Dataset excerpt -
——————————

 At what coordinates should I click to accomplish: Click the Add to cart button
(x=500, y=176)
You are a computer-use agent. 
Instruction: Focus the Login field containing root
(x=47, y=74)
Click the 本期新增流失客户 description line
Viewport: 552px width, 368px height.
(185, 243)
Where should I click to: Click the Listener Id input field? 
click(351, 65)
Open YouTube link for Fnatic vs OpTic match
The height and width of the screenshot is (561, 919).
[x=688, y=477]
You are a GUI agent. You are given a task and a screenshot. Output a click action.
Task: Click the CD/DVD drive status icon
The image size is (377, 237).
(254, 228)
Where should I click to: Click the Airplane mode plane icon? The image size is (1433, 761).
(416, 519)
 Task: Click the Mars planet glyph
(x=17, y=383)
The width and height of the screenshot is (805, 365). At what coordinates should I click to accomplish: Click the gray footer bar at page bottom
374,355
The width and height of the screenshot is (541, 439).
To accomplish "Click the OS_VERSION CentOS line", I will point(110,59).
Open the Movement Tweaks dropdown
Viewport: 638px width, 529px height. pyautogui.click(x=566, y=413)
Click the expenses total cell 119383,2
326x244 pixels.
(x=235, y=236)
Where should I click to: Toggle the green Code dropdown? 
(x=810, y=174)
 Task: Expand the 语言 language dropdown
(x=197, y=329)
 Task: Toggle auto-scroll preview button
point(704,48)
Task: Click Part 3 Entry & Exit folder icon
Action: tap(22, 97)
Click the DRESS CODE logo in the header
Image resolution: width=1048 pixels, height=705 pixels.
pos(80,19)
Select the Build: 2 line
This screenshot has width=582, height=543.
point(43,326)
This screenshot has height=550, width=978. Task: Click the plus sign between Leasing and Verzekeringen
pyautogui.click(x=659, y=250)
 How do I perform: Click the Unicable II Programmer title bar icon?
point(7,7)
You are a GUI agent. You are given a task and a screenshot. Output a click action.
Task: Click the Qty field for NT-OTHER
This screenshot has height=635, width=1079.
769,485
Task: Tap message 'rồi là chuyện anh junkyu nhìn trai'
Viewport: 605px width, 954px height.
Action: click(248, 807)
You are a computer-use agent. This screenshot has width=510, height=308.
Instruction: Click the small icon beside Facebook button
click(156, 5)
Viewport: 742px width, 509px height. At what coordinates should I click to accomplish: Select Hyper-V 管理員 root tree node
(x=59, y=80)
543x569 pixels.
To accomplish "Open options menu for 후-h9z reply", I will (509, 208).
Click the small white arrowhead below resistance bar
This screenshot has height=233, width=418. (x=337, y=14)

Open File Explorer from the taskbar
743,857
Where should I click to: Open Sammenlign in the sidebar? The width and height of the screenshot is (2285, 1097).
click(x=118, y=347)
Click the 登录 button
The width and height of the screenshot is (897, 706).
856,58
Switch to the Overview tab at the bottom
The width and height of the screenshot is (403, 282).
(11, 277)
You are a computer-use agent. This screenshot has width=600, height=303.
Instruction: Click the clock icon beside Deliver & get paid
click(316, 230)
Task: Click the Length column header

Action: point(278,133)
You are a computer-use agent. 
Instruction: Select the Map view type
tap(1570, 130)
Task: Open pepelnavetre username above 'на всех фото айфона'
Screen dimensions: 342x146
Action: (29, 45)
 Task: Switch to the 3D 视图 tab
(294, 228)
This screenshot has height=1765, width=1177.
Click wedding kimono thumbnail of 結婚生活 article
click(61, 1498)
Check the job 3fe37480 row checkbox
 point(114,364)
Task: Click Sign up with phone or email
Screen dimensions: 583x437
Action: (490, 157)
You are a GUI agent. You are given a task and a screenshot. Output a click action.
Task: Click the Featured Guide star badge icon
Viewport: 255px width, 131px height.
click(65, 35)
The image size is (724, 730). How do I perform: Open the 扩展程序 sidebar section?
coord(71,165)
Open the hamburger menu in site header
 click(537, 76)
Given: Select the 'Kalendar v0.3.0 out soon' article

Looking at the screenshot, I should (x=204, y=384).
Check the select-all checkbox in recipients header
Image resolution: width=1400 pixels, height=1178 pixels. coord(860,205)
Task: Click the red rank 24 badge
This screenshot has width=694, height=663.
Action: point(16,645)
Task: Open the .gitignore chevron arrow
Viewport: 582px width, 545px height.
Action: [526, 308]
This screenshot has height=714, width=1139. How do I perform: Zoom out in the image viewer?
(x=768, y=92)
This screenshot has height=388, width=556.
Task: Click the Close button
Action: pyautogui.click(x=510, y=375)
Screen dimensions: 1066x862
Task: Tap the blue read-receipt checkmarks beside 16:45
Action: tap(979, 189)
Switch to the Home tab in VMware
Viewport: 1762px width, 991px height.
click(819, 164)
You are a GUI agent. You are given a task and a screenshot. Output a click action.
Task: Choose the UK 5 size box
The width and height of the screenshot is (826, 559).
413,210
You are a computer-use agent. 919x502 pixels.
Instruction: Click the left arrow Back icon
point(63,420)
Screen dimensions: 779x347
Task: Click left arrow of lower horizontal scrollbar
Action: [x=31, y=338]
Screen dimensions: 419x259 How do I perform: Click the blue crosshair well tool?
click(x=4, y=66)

——————————

Exercise objective - Find every line in the records above that contains the string "Instruction", treating uppercase and lowercase as different, and copy each such line in full.

Exercise solution -
Instruction: Focus the Login field containing root
Instruction: Click the small icon beside Facebook button
Instruction: Click the clock icon beside Deliver & get paid
Instruction: Select the Map view type
Instruction: Click the left arrow Back icon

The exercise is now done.